Vous considérez, d’un autre côté, que le port plus ou moins forcé de la burqa est un insupportable affront fait aux femmes, un symbole d’un autre âge, celui où un patriarcat bien compris asservissait toutes et chacune? Islamophobie paranoïaque! Vous ne connaissez rien à la grandeur, au bonheur qu’on peut trouver dans la fidélité, la chasteté, la soumission éternelle à un seul et même homme, toutes grandes et belles choses dont notre Occident chrétien et si décadent n’a plus idée.

Vous trouvez, à contrario, que les partisans sectaires de la burqa n’ont pas plus à voir avec l’Islam que les bigots-fachos d’Ecône avec l’Eglise catholique? Islamophilie béate! Vous oubliez que l’inquisition n’existe plus depuis quelques siècles, vous ne voulez pas voir les attentats quotidiens, qui frappent toujours des innocents, et sont toujours commis au nom de ce même islamisme qui prône la burqa.
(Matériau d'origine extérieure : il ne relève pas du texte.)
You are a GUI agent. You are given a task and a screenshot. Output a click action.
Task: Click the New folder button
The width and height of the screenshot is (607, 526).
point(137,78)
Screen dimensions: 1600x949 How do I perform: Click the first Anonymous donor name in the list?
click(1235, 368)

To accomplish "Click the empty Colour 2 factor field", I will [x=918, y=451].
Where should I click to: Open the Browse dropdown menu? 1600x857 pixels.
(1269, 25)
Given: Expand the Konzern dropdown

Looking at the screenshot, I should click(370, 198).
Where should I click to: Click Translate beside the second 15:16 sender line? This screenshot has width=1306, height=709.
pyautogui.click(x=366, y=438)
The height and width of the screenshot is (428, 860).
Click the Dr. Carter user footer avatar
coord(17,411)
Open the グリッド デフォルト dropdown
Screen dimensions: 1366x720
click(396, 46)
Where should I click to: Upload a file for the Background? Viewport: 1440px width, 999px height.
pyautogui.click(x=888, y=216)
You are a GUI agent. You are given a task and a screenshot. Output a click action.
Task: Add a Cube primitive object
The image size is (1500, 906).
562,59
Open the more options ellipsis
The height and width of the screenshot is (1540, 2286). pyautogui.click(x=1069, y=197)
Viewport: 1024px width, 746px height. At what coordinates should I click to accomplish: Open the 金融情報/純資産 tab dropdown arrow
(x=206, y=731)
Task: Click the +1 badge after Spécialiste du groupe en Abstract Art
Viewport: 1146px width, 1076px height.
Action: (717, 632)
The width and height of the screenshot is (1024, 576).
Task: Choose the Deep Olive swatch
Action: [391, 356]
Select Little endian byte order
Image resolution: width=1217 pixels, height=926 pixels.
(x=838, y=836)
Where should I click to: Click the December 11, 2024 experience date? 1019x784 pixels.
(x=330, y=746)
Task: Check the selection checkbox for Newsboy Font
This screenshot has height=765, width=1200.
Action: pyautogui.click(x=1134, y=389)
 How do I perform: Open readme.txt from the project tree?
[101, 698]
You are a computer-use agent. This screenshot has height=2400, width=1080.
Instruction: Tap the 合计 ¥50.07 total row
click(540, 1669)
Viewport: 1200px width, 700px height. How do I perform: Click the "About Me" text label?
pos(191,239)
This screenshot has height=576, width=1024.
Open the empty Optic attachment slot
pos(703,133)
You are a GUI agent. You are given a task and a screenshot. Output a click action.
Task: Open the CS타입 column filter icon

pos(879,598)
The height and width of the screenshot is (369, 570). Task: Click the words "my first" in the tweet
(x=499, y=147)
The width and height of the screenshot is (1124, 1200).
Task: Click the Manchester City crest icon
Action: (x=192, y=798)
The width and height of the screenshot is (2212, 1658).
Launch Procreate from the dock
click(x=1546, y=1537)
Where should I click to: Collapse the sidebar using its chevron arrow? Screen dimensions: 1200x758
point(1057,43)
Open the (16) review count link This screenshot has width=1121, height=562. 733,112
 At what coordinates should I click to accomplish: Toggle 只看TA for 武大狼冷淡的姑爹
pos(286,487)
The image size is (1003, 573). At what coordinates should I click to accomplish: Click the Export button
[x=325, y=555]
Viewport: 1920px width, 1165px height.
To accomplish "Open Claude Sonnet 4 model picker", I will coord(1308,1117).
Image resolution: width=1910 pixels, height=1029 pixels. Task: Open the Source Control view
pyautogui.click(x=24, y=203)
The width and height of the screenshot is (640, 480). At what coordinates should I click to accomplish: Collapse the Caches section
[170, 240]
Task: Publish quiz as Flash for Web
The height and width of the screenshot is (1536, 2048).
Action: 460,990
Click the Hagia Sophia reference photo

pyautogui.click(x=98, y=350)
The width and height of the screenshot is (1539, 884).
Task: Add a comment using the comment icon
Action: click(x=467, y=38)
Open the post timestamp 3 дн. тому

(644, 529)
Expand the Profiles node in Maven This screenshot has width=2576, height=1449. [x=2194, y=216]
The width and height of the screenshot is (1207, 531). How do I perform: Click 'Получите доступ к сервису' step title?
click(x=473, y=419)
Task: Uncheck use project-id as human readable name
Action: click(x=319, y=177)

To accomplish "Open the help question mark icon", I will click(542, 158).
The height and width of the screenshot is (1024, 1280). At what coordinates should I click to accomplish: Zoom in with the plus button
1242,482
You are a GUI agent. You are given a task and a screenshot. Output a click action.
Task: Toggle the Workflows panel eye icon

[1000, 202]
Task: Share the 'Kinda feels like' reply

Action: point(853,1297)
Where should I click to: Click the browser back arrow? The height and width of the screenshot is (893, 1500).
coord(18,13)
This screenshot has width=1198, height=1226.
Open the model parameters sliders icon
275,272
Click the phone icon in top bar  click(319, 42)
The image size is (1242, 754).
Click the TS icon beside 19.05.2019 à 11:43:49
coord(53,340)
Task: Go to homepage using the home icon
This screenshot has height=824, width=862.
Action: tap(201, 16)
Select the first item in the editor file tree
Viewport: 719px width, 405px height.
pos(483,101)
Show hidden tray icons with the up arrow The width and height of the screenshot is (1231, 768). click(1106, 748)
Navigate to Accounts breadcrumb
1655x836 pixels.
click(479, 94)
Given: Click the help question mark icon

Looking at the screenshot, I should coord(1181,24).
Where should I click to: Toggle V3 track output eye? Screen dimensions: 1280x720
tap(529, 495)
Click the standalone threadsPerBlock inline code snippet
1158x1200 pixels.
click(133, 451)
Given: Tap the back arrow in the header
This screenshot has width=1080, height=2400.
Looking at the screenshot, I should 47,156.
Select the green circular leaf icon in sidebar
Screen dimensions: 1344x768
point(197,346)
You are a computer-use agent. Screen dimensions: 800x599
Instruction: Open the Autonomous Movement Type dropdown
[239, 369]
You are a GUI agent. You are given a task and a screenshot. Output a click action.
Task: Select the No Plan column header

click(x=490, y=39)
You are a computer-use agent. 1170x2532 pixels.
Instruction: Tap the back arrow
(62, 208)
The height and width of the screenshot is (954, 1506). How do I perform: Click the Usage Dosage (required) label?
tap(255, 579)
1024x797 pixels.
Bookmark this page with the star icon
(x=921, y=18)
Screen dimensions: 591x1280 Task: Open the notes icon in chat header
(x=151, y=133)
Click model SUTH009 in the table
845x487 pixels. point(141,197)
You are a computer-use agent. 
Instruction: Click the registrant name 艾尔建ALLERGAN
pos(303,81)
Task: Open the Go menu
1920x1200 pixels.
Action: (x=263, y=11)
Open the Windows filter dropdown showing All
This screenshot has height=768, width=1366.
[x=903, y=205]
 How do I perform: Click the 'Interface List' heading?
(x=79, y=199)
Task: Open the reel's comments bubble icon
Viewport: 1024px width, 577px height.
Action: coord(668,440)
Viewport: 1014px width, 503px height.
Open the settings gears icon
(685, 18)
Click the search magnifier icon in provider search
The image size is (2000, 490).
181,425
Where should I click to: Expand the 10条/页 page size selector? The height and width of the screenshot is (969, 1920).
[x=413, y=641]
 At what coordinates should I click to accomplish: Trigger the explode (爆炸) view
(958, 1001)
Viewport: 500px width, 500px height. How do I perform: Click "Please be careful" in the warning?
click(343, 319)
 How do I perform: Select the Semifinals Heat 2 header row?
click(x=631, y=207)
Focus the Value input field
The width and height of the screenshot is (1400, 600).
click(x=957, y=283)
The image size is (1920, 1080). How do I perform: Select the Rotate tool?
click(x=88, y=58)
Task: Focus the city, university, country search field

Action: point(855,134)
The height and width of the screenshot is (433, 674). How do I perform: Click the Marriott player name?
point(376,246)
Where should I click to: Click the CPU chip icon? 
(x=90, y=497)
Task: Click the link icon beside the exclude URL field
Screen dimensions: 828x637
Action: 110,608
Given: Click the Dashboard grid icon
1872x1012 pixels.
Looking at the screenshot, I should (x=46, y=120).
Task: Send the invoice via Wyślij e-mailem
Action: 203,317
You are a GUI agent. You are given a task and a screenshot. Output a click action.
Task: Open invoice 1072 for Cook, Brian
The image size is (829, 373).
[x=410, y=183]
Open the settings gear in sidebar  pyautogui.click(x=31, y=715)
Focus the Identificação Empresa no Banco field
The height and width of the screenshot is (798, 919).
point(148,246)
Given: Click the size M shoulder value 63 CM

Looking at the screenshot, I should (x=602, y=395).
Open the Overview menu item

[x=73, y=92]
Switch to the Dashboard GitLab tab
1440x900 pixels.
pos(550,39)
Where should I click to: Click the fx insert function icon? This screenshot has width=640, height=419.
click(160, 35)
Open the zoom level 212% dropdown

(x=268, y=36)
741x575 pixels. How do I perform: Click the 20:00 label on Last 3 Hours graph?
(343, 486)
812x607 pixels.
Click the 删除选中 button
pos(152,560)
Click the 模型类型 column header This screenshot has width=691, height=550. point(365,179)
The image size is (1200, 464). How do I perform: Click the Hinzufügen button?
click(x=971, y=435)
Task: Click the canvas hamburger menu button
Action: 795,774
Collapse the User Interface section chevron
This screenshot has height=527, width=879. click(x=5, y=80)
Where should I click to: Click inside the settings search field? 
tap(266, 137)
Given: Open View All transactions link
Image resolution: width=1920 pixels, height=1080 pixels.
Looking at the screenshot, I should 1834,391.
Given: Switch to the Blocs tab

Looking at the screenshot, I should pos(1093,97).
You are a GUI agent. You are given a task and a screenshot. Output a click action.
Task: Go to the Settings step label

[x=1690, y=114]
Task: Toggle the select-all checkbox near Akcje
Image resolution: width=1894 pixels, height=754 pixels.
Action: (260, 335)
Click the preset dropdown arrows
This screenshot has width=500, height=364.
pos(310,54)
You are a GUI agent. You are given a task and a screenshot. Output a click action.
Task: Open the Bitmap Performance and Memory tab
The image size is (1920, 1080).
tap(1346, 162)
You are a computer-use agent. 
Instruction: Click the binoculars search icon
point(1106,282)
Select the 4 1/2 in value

A ce propos, vous considérez que de bonnes musulmanes drapées et masquées jusqu’aux orteils se faisant exploser dans la foule, ça s’est déjà vu, et que donc interdire la burqa n’est qu’une simple et juste mesure de sécurité publique. Islamophobie paranoïaque! Le spécialiste des religions Stéphane Lathion le rappelle dans Le Temps: 90% des musulmans aspirent à vivre «comme des Suisses», et tout à fait «démocratiquement». S’exclamer à cet instant du débat «Seulement?» ne fera qu’aggraver la mauvaise pente de l’islamophobie et de la paranoïa.

Que faire alors? Plutôt que se voiler la face, prendre peut-être de la hauteur, relire pourquoi pas Levinas, le philosophe qui considère le visage comme une trouée dans la totalité du mal, comme l’irruption miraculeuse venant saper la persistance de mon égoïsme.